■ TEXT EXCERPT:
- - - - - - -
# Melting Orings?



## Shaocaholica (May 10, 2006)

Has there ever been an issue with custom high output lights like 100W Mags producing enough heat to melt or damage the orings on the head? What about Mags in the 30-50W range?


----------



## DCFluX (May 10, 2006)

The rings are just fine on my MAG-100W. Both Lens seal and head seal.

I estimate lamp time at about 3 hours so far.


----------



## Jay R (May 11, 2006)

Most 'O' rings are made from Silicon and their melting point is 1,410 degrees C. I don't think it will be a problem even if you are welding your torches together. A rubber based one may give you more worries but that's still around 120 degrees C.


----------



## BBL (May 11, 2006)

I thought most flashlight orings are not made of silicone?


----------



## Flash_Gordon (May 11, 2006)

BBL said:


> I thought most flashlight orings are not made of silicone?



Correct. Most flashlight and most common o-rings in general are Nitrile rubber compound. Since they are usable up to 250° F, that should be adequate for any (sane) flashlight. This compound is also used because of its excellent abrasion strength and resistance to most fluids and lubricants.

Silicone o-rings are seldom used even though their temperature range is out to 400° F. They have poor tear and abrasion resistance which is bad for moving parts such as tailcaps and bezels. Also,oddly enough they are not compatible with silicone lubricant, very bad in our use.

Mark


----------



## FirstDsent (May 11, 2006)

Most flashlight O-rings are Nitrile rubber. Nitrile is also called Buna-N. Buna-N is the first synthetic rubber compound. It was created for the Army during WWII due to a latex shortage. Before that all rubber was made from natural latex oozing from the bark of the Hevea tree. Buna-N is still a fantastic and widely used compound. It is the only compound in _*standard*_ O-rings. If you buy an O-ring in a hardware or plumbing store, it is Nitrile unless otherwise identified. If you want a different compound like Kalrez, EPDM, silicone, or Viton, you have to ask for it, and they are typically available only at specialty and industrial supplys.
- - - - - - -
■ LISTED ENTRIES:
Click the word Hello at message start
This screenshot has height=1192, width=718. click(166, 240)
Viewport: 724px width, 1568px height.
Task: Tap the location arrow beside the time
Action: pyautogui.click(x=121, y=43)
- - - - - - -
■ DIRECTIVE 1:
Reproduce the passage of the o-ring thread from "Has there ever" up to and including "and head seal.".
■ DIRECTIVE 2:
List the usernames of everyone who posted in the o-ring thread.
■ DIRECTIVE 3:
In the o-ring thread, what temperature does Flash_Gordon give as the upper usable limit for Nitrile rubber o-rings?

■ EXERCISE OUTPUT 1:
Has there ever been an issue with custom high output lights like 100W Mags producing enough heat to melt or damage the orings on the head? What about Mags in the 30-50W range?


----------



## DCFluX (May 10, 2006)

The rings are just fine on my MAG-100W. Both Lens seal and head seal.

■ EXERCISE OUTPUT 2:
Shaocaholica
DCFluX
Jay R
BBL
Flash_Gordon
FirstDsent

■ EXERCISE OUTPUT 3:
250° F